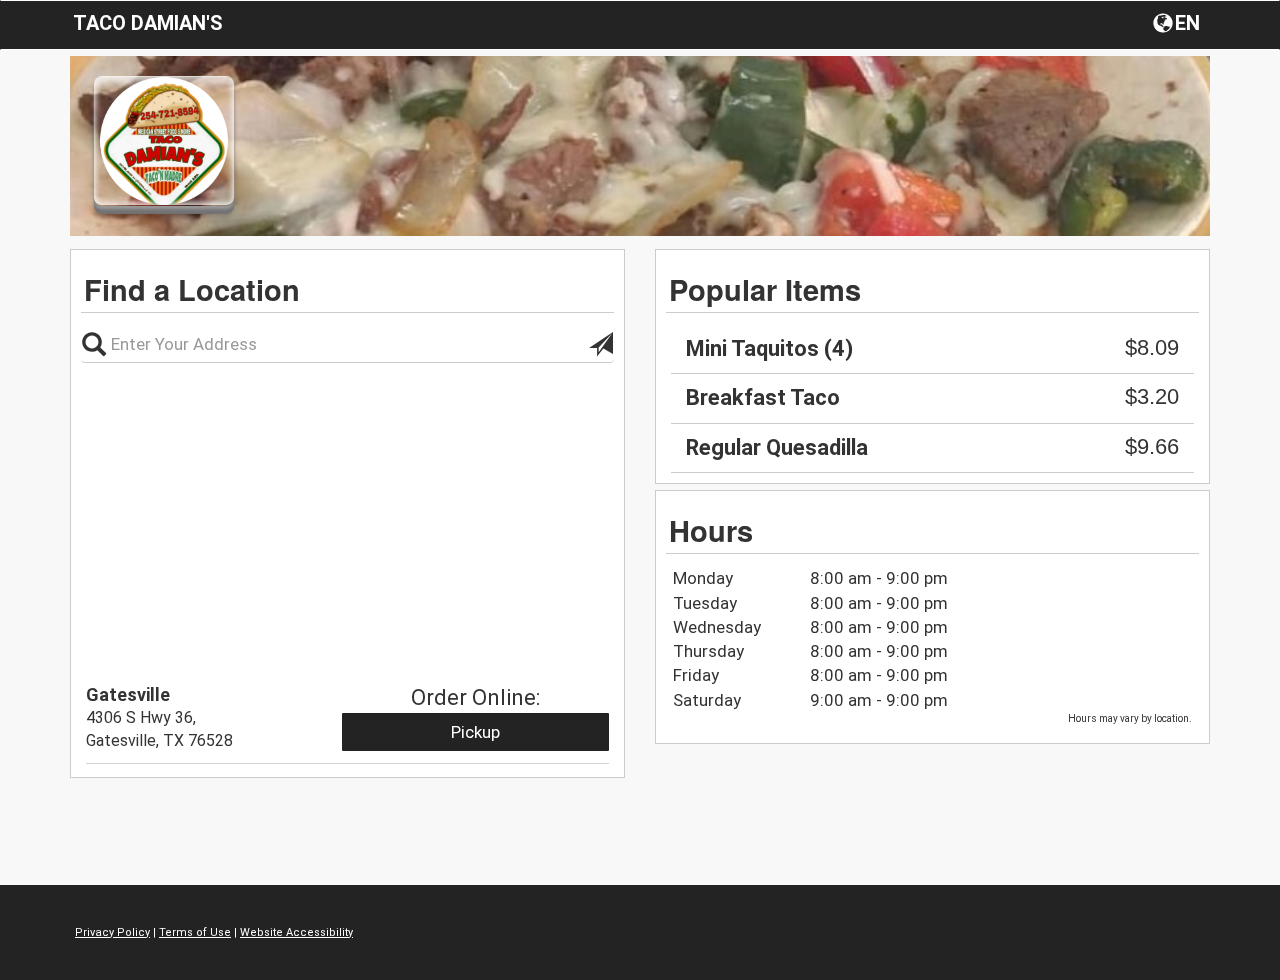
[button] (1178, 22)
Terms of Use (195, 932)
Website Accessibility (296, 932)
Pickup (475, 732)
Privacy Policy (112, 932)
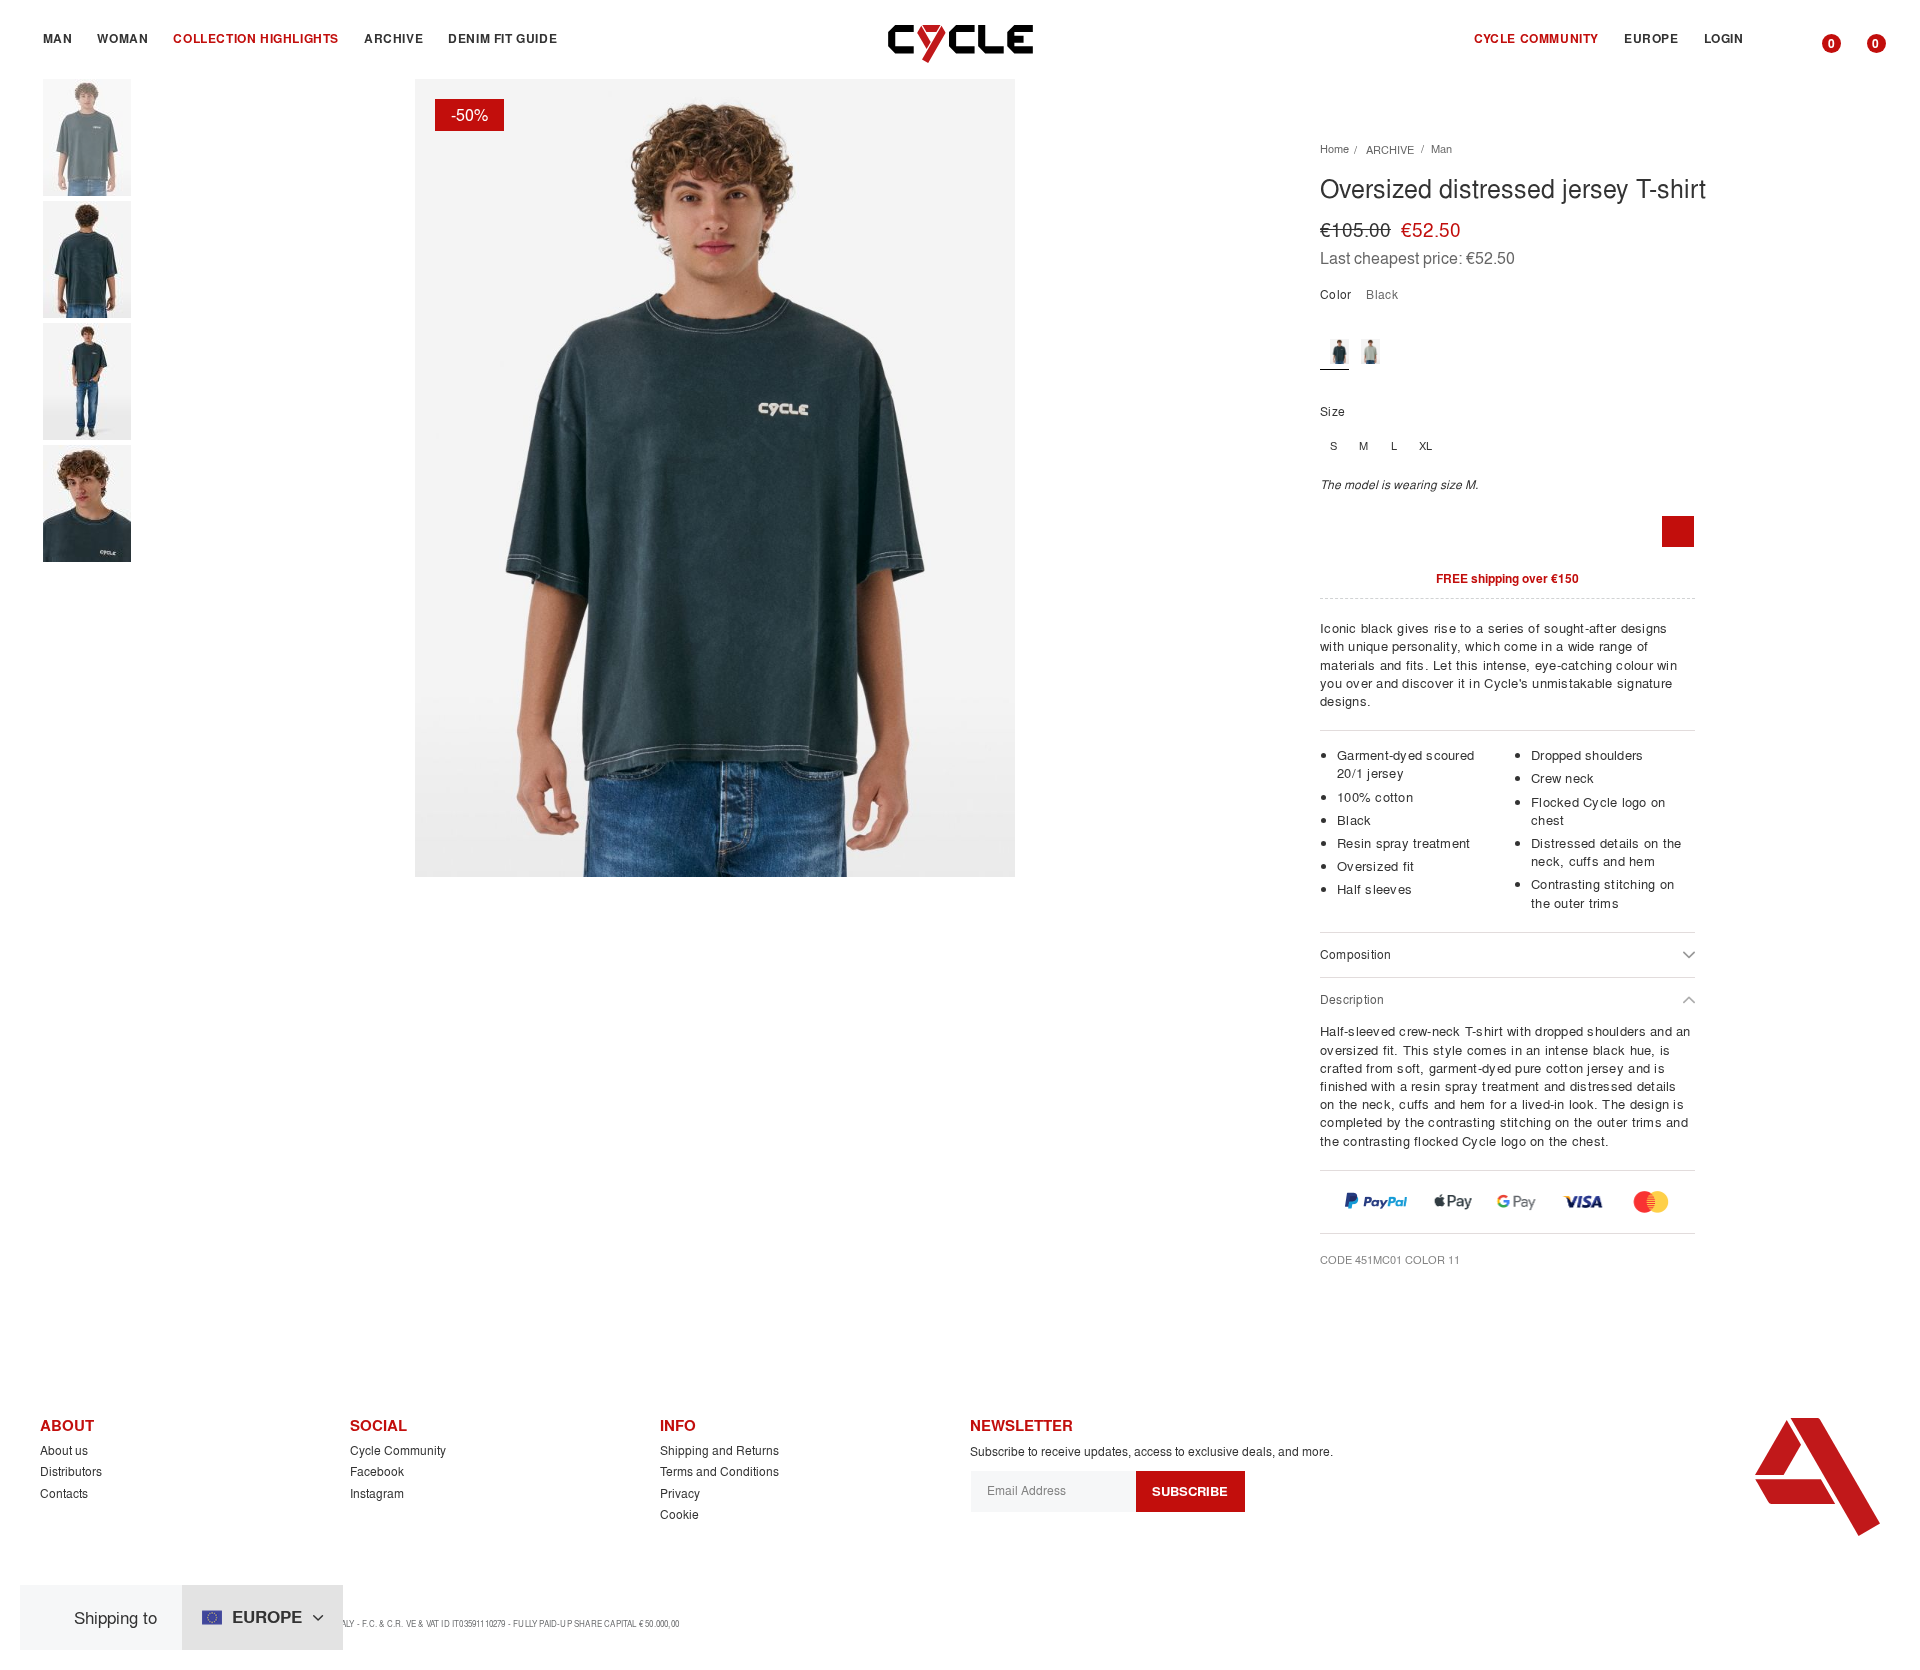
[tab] (1507, 954)
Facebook (377, 1471)
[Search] (1778, 39)
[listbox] (1600, 446)
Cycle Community (398, 1450)
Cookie (679, 1514)
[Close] (54, 1617)
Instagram (377, 1493)
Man (1441, 149)
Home (1334, 149)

▶ TASK STATEMENT
Set down, word for word, the full listing above, and carry over no pictures.

▶ EXERCISE RESULT
[button] (1178, 22)
Terms of Use (195, 932)
Website Accessibility (296, 932)
Pickup (475, 732)
Privacy Policy (112, 932)
[tab] (1507, 954)
Facebook (377, 1471)
[Search] (1778, 39)
[listbox] (1600, 446)
Cycle Community (398, 1450)
Cookie (679, 1514)
[Close] (54, 1617)
Instagram (377, 1493)
Man (1441, 149)
Home (1334, 149)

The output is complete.